There has been a considerable amount of work involved in establishing pilots to run in the 2014/15 academic year, from checking for suitable titles and availability to working with academics to run and evaluate the pilot projects with their students.
Given the perceived benefit of providing all students on a course with a personal copy of an electronic core text, we might have assumed that academics would be queueing up to get involved. While many have been keen to work with us, others have been more reticent.
One academic questioned the pedagogical impact of using e-books instead of print, referring to emerging research indicating that reading on paper is more effective than reading online. While electronic journals were seen as an effective way to get around limited access to content, “putting texts online is something else”.
The same member of staff also expressed concerns about the future of academic bookshops, stating that they are a valued presence on campus that may be under threat in the long term.
We have to listen to these concerns and take them on board. We know from our consultations with students that lack of access to core texts is a major problem and that a majority of students want – and expect – to be able to access texts electronically, increasingly on portable devices, without additional financial cost to themselves.

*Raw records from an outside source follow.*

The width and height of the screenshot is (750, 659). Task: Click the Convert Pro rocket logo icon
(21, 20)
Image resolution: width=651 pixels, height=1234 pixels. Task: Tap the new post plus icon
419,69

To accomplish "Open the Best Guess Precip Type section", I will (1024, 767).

However, we also want to enhance the teaching and learning experience of academic staff and students. We have built evaluation and analysis into the pilot process and we are hoping to get back some detailed, qualitative information about the pedagogical implications (good or bad) of using e-books.
Queries and concerns from our academic colleagues are helping to inform the questions we will ask at the end of the pilot projects and serve as a useful reminder that we can’t assume automatic ‘buy-in’ from everyone we approach. We need to keep listening and keep the conversations going to make this a success.